Motion sensors are starting to creep into a whole plethora of applications. They are the linch pins of haptics, of 3D pointers, of stress based sensor networks and locomotive VR interfaces. Yet, there's a problem. Small, discrete motion sensors, tiny enough to be built into larger devices the size say, of a Wii-remote or a 6 ounce HMD, are extremely difficult and expensive to produce.

They require a similar level of precision to the manufacture of silicon chips - and a similar level of expense. If a way could be found to produce them at a substantially cheaper cost, the knock-on effect would go a long ways towards bringing everything from prosthetic limbs to sensor wands much closer to mainstream.
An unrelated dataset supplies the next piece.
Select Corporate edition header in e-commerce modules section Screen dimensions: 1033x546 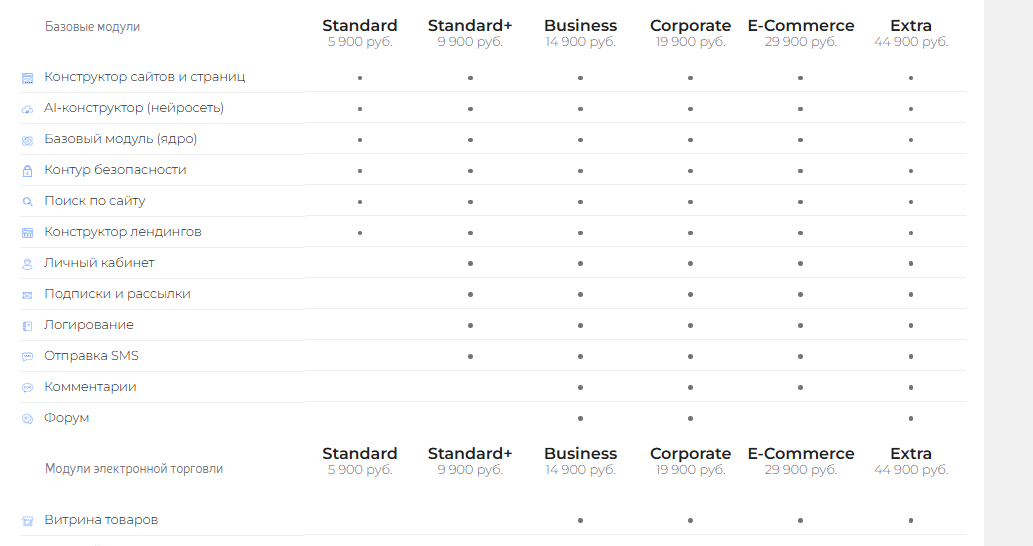(690, 461)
A new approach, pioneered by MIT, looks to offer real hope of that for the first time. Researchers at MIT's Center for Bits and Atoms (have built a motion sensor that consists of a tiny metal bead suspended in what is essentially a microscopic hole drilled in a circuit board. The same boards that comprise the mainstay of most devices in fact.
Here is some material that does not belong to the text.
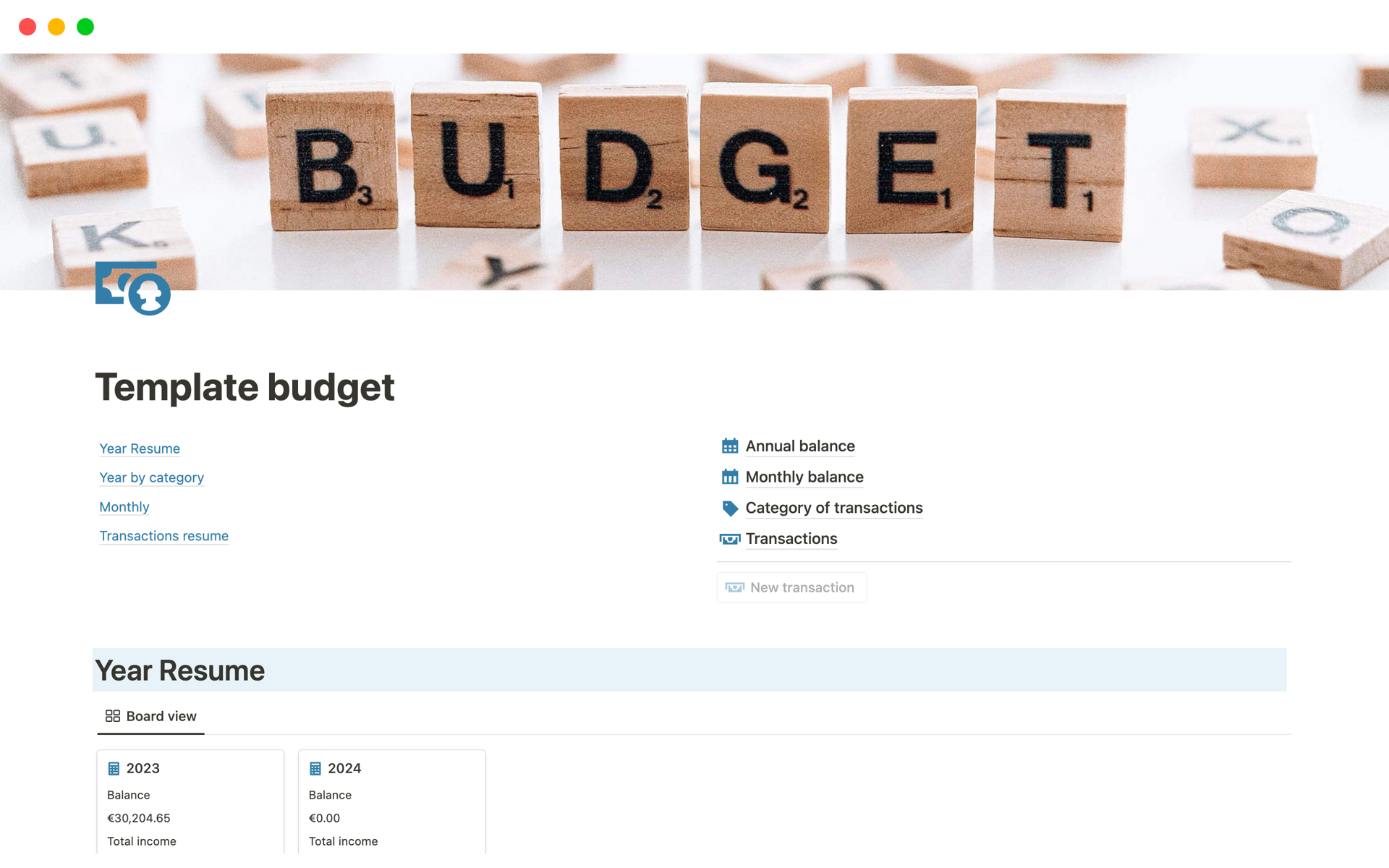Open the Year Resume section
This screenshot has height=868, width=1389.
(139, 448)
This bead is held aloft in the middle of the hole by a tiny fluctuating electric field. This allows it to do the work of six normal sensors, as the bead is free to move in all three axis within the space - up, down, left, right, front, back, all with a single sensor. This is an immediate reduction in cost six-fold, and change. The lack of mechanical parts greatly further reducing cost of the sensor, whilst the reduction in sensor number reduces both bulk and weright for a full three axis (six degrees of freedom) sensor.


In this image, you can see the bead suspended in a 100 micrometer wide hole in the circuitboard - no wider than a single wire thread..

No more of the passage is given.